On 27 June, the Irish Presidency and officials from the European Parliament (EP) and the European Commission finally reached a political agreement on the EU’s long-term budget for the next seven years (2014-2020)
After several failed attempts for a compromise, the newly-reached agreement puts an end to the difficult and long-drawn negotiations going on since February
. The European Council decided on 8 February to cut the Multiannual Financial Framework (MFF) from its previous level (see ACA Newsletter – Education Europe
, February 2013
), which led to the Parliament rejecting the deal in March (see ACA Newsletter
, March 2013
). The resulting negotiations didn’t so much focus on numbers than on giving the budget more flexibility
, allowing money to be swiftly reallocated where needed in times of changing economic realities.
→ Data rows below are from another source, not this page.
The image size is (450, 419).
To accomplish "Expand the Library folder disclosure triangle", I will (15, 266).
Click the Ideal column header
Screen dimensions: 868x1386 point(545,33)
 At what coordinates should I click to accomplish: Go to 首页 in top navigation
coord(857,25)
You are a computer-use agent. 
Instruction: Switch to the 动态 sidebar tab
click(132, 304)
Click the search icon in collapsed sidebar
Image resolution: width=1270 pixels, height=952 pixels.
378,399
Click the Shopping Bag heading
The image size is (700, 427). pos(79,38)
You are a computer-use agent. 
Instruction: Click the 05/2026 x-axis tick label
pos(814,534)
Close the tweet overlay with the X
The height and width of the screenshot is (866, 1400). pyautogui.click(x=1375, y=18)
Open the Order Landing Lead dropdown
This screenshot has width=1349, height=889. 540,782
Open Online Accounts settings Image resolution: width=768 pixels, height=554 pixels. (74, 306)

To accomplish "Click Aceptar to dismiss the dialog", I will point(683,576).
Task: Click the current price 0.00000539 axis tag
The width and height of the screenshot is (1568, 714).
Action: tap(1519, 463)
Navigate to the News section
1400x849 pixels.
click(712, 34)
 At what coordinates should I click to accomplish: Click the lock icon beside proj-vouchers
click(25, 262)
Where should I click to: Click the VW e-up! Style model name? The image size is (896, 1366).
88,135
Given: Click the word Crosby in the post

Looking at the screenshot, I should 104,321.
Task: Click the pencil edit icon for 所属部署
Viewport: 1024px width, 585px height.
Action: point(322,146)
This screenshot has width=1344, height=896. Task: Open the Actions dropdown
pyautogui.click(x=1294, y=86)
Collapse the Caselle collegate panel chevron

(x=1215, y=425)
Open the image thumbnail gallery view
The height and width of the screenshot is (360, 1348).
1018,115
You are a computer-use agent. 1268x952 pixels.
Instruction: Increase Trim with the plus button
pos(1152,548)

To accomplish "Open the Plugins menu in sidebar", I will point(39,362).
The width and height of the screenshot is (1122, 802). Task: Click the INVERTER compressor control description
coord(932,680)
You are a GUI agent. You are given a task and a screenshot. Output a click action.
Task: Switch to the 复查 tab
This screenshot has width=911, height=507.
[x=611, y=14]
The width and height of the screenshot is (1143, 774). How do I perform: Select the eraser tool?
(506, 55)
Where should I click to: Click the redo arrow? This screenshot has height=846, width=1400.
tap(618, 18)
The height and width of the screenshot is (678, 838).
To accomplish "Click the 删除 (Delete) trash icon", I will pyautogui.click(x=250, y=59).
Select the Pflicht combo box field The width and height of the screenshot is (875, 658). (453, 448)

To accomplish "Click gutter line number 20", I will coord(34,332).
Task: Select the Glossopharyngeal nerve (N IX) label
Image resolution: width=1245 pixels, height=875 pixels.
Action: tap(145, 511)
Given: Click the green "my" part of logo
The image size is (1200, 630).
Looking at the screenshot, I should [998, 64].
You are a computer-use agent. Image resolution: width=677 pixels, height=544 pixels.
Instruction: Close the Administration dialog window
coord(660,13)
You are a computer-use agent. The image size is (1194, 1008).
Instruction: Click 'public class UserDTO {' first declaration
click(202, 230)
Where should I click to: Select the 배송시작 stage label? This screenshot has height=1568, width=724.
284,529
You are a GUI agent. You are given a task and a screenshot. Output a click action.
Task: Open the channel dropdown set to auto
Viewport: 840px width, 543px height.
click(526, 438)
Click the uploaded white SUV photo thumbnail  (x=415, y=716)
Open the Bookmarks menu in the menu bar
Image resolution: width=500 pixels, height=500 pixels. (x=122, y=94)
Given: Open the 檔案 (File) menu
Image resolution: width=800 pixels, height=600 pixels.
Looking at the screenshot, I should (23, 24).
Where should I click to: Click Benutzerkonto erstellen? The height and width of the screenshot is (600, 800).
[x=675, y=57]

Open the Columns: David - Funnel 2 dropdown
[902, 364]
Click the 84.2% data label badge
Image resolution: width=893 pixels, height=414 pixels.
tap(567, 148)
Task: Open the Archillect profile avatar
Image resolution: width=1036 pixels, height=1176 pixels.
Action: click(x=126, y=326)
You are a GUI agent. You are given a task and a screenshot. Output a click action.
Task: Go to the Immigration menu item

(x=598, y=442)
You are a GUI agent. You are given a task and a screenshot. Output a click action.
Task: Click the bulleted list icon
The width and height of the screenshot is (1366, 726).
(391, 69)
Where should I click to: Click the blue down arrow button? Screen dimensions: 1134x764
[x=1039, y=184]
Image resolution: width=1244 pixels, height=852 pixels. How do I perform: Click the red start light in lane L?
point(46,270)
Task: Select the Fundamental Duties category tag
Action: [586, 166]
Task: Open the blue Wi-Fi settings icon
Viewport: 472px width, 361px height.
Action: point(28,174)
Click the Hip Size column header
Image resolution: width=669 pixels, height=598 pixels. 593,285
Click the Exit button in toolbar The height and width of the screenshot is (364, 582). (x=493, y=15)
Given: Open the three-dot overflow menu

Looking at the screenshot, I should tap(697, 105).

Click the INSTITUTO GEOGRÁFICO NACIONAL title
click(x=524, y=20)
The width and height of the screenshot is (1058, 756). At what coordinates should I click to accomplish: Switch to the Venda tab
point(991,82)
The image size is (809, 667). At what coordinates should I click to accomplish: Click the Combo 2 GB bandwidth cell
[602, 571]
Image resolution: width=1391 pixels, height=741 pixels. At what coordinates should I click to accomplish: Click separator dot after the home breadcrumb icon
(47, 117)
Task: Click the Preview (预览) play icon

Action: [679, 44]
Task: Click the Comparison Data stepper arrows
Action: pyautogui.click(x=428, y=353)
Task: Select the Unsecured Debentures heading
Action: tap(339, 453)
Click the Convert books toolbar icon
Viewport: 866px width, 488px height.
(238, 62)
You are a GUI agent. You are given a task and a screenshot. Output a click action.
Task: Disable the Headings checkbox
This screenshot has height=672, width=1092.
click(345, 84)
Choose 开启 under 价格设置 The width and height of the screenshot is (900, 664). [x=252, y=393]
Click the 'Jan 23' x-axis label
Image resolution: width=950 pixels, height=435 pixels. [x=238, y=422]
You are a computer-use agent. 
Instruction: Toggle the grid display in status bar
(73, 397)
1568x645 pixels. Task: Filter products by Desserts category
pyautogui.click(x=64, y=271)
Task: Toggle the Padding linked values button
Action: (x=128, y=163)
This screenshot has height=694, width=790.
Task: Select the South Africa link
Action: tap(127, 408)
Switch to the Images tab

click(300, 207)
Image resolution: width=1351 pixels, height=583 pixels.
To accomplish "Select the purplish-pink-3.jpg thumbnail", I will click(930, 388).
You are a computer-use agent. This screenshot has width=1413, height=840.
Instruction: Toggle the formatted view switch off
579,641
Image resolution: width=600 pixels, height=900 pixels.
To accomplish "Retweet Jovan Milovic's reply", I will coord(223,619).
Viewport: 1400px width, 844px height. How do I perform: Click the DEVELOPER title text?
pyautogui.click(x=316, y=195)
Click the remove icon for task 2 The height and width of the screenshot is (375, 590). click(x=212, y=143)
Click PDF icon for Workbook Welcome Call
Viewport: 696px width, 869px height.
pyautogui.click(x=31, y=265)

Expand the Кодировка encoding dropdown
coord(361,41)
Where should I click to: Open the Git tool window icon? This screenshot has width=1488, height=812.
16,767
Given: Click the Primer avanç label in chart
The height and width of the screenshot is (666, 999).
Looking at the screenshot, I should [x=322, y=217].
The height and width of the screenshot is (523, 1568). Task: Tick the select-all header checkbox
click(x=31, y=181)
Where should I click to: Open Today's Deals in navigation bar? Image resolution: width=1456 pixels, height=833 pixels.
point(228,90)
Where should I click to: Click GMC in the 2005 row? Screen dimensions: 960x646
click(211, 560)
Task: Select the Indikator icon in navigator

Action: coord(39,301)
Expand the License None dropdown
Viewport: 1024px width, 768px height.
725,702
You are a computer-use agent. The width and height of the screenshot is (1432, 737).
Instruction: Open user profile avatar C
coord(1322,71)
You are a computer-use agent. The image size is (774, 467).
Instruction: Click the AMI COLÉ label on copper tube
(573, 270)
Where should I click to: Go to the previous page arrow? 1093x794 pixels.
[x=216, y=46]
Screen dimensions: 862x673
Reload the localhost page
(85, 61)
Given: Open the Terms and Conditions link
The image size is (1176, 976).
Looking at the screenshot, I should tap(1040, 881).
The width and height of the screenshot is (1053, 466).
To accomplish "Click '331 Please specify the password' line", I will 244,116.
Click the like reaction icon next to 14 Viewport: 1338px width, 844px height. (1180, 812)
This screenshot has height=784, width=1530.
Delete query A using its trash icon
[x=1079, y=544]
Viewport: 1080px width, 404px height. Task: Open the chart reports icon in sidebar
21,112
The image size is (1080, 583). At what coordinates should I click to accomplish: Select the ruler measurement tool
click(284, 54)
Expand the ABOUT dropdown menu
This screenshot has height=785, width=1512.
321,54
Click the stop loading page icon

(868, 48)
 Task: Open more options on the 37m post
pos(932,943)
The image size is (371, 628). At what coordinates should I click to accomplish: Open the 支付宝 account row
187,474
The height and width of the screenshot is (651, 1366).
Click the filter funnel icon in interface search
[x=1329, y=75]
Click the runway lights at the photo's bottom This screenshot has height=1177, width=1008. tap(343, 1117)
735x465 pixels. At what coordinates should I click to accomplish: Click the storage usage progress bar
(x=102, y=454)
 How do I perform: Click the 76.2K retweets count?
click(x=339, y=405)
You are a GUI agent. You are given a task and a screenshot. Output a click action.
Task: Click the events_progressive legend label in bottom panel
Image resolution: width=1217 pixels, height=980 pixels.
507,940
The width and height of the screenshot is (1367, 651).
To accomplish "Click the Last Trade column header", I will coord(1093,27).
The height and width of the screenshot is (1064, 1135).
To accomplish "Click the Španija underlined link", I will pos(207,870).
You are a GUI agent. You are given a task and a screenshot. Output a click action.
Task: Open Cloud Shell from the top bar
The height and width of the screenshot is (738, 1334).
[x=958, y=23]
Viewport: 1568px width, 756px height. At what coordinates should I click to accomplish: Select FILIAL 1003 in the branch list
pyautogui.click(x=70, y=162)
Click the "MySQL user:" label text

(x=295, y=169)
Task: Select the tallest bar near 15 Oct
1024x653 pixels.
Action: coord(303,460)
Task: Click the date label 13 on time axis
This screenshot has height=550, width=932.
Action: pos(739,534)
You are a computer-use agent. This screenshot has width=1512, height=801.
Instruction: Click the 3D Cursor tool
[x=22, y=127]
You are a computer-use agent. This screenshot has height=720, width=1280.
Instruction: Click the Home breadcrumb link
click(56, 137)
Even though the new agreement does not reflect all the priorities defended by the Parliament these past months, the president of the EP, Martin Schulz, agrees it is better than nothing. The deal includes more flexibility on payments and commitments
and guaranties that the funds for the next seven years will be entirely spent
, which was not the case in the previous budget, where some EUR 50 billion were reimbursed to member states. The package also includes a binding revision clause
, allowing it to review the spending midway through the budget. Furthermore, an agreement was reached on early payments for youth employment, research, education (namely Erasmus) and SMEs.
It was also agreed that in the future the EU’s long-term budgets would span over five years
, rather than seven.
The MFF, which foresees a EUR 960 billion investment in growth and jobs over the next seven years, now has to win a majority vote during the next Parliament’s plenary session, taking place from 1-4 July
in Strasbourg. The final budget will take effect as of 1 January 2014.